··· STORED DATA

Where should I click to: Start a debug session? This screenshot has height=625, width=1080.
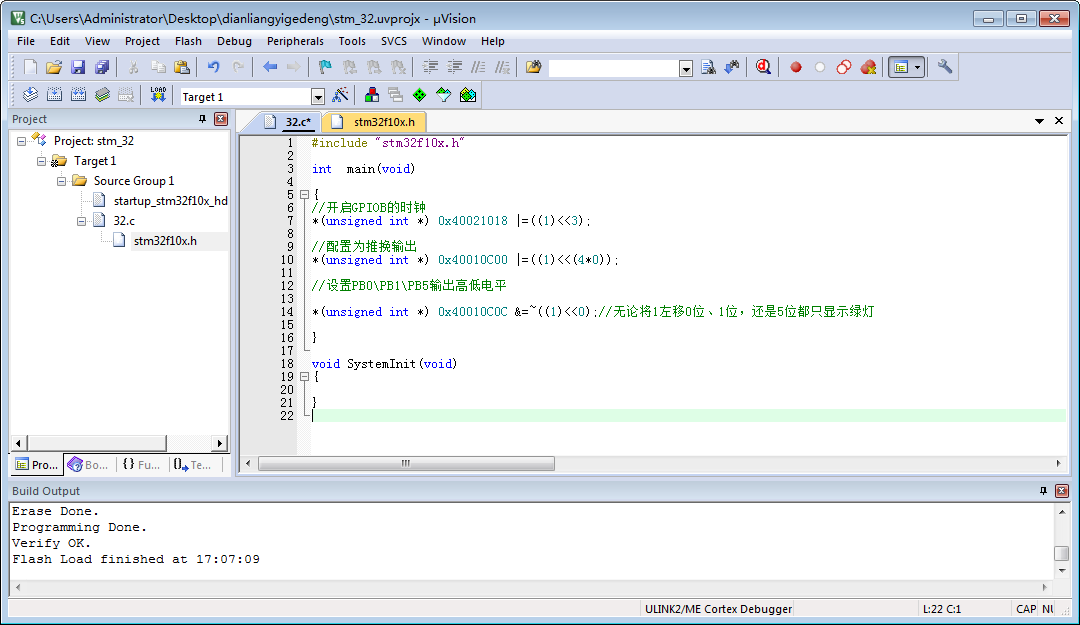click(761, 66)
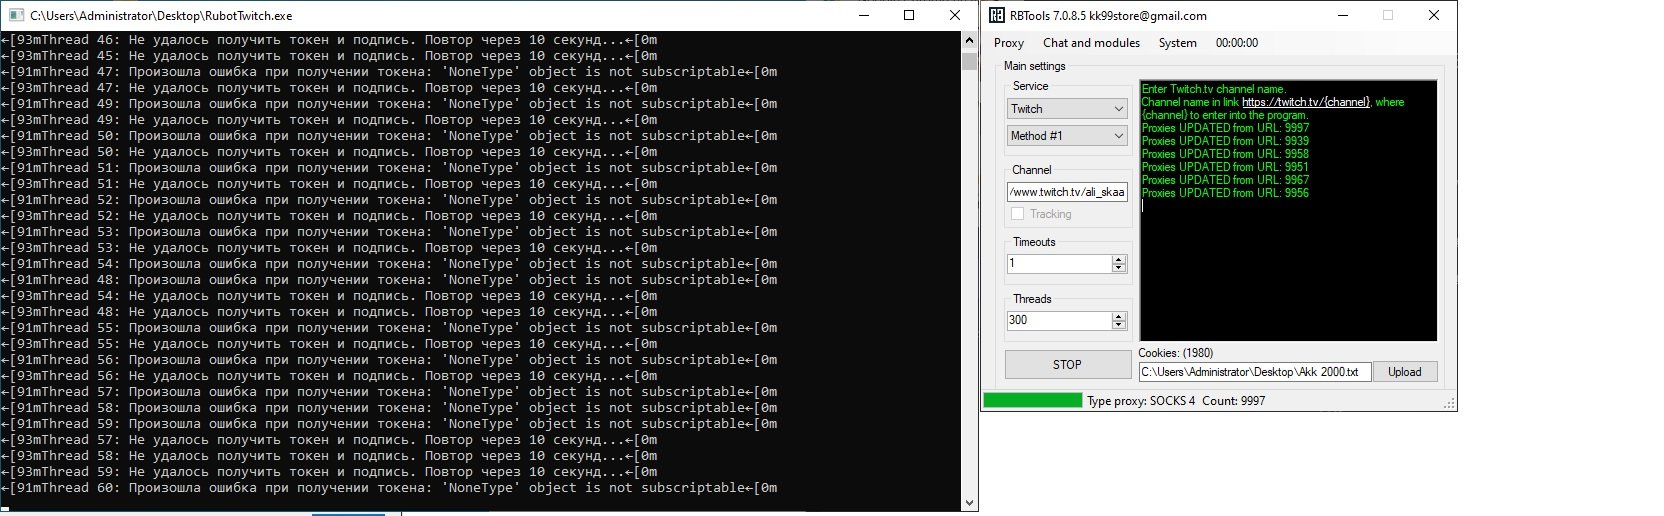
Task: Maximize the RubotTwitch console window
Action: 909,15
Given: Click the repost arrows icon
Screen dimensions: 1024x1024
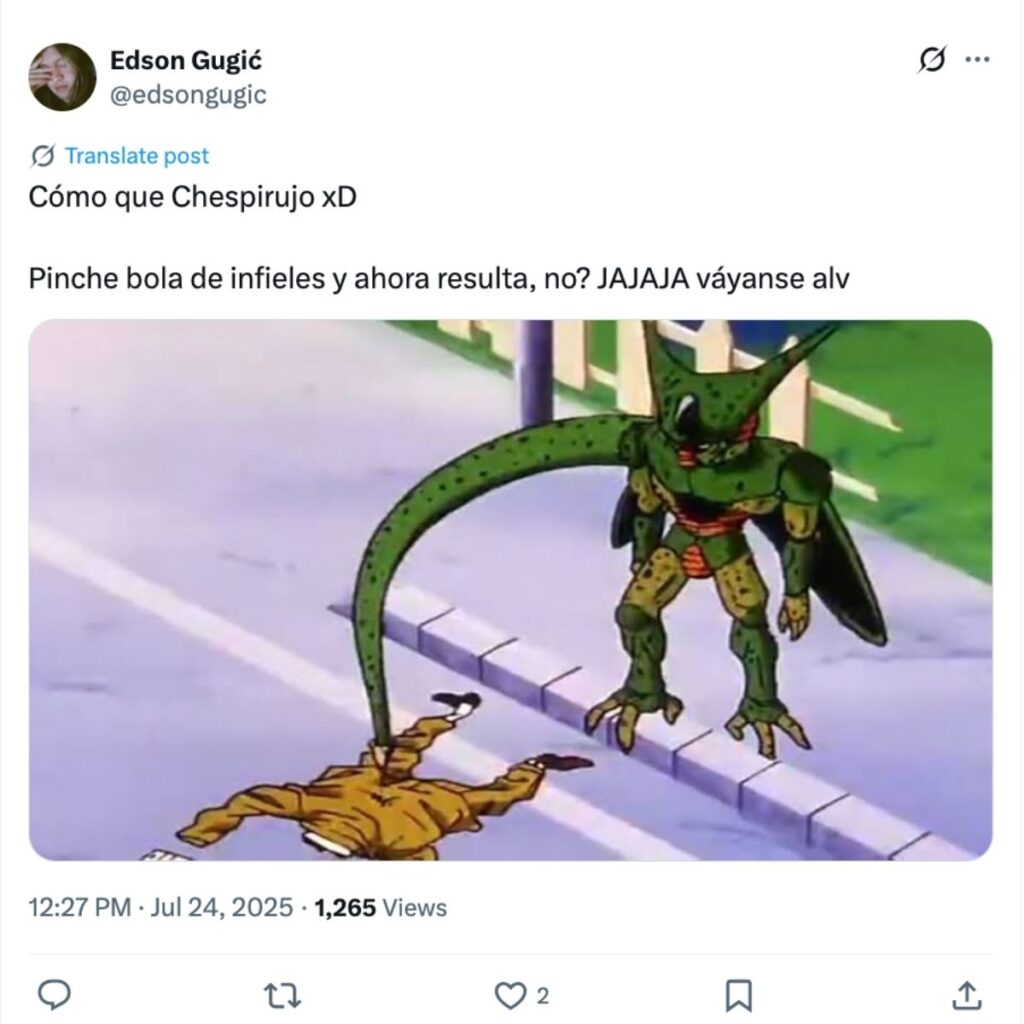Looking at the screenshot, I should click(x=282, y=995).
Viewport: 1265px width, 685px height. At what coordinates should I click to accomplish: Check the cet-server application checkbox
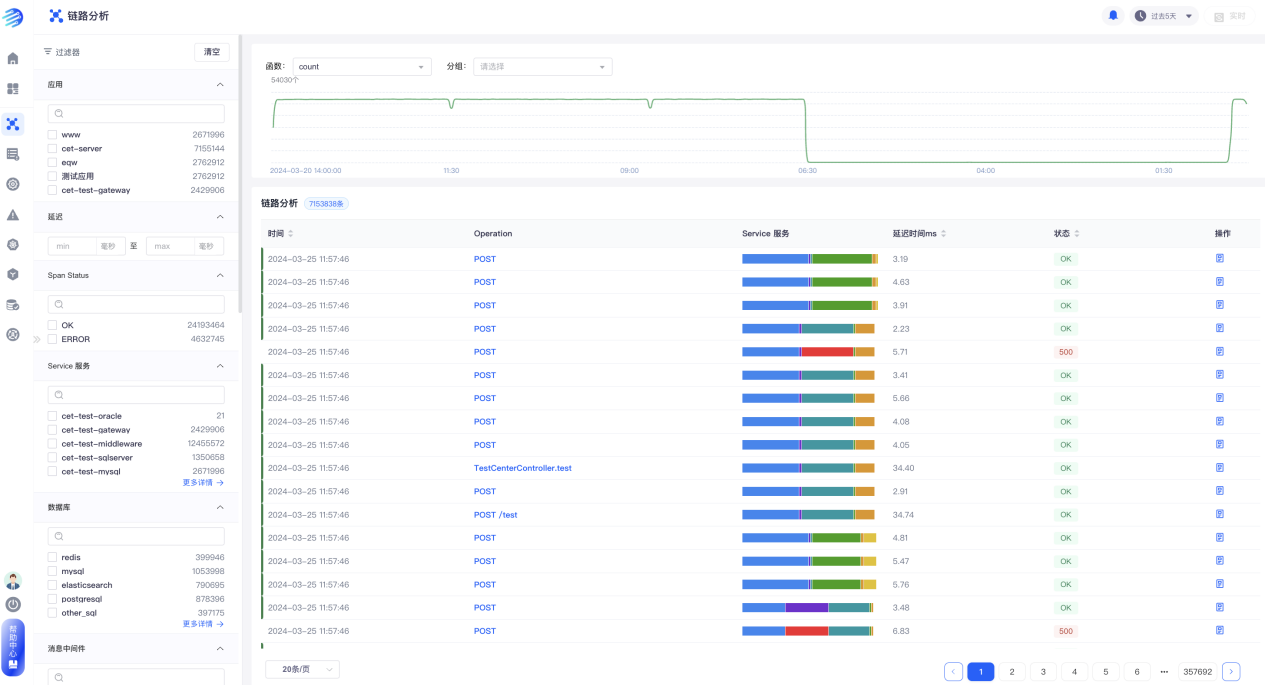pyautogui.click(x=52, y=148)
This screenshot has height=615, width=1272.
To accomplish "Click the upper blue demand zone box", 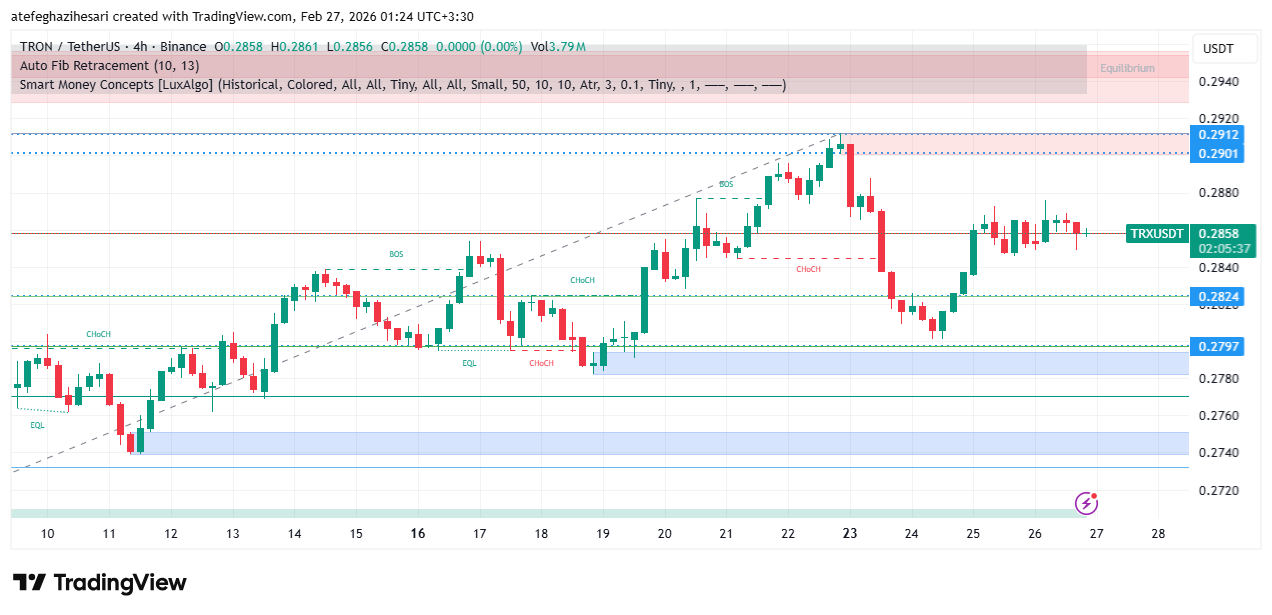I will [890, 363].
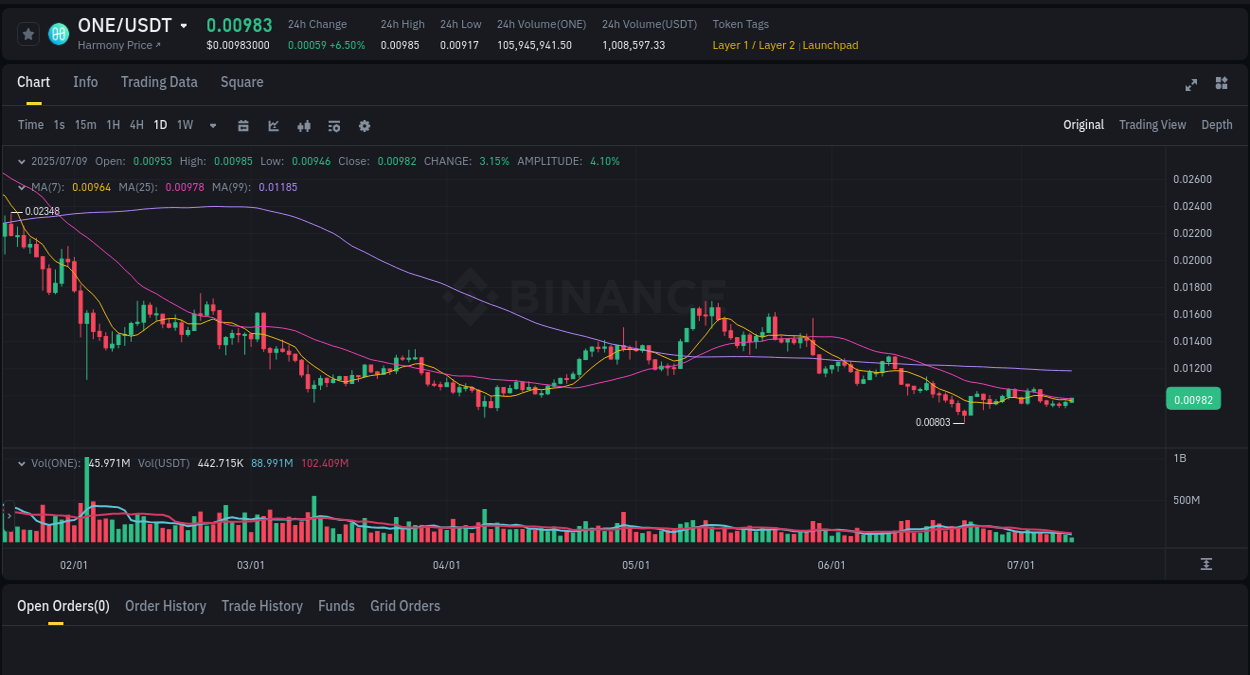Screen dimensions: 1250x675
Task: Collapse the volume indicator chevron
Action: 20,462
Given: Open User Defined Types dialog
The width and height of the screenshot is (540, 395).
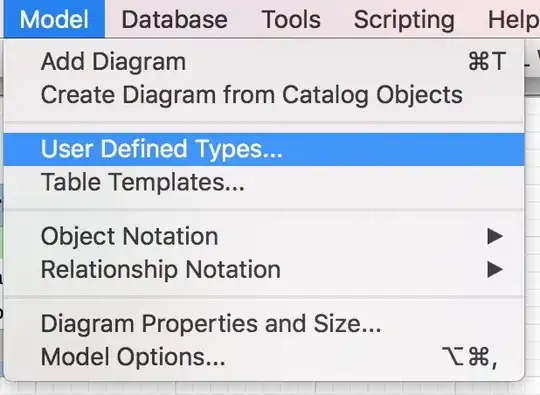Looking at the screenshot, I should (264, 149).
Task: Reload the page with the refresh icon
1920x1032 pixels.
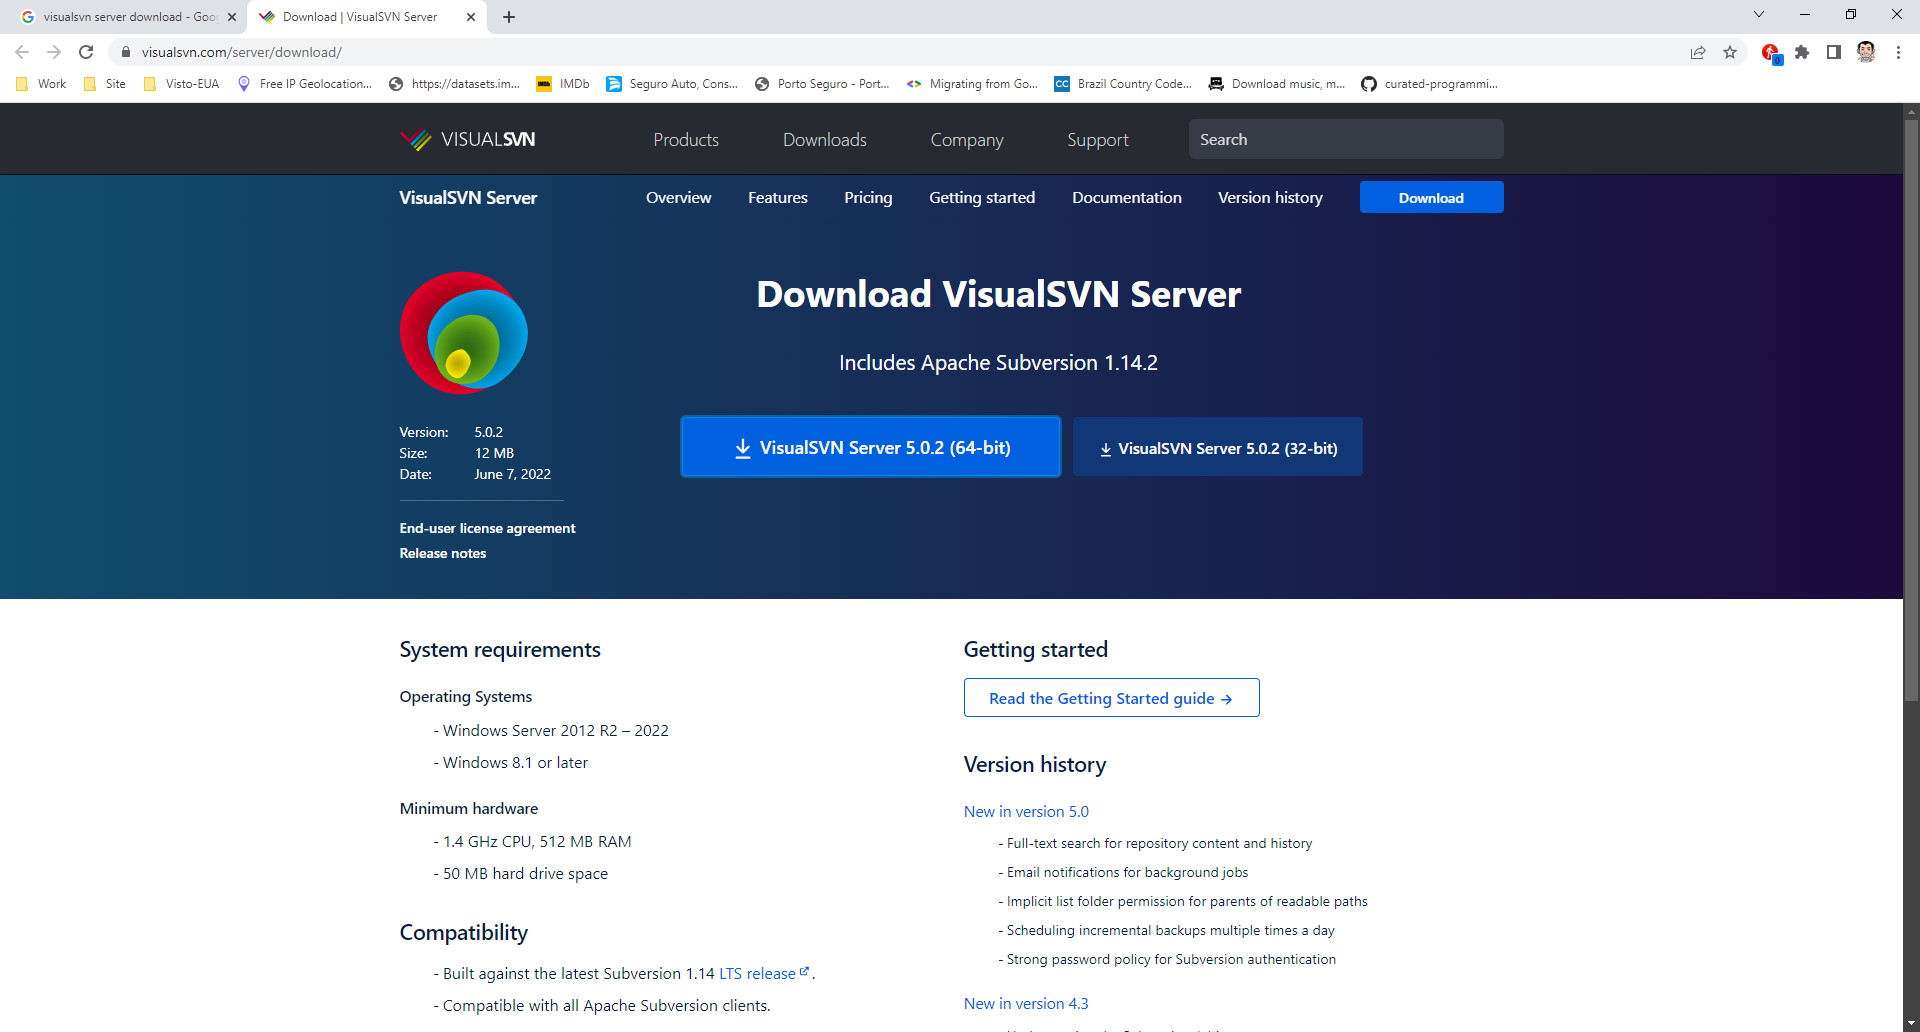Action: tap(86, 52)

······

A line belongs in the answer if it contains the word "Given"; please copy each such line from the material.

### OUTPUT OF THE EXERCISE:
Given: Click the repost arrows icon
Given: Open User Defined Types dialog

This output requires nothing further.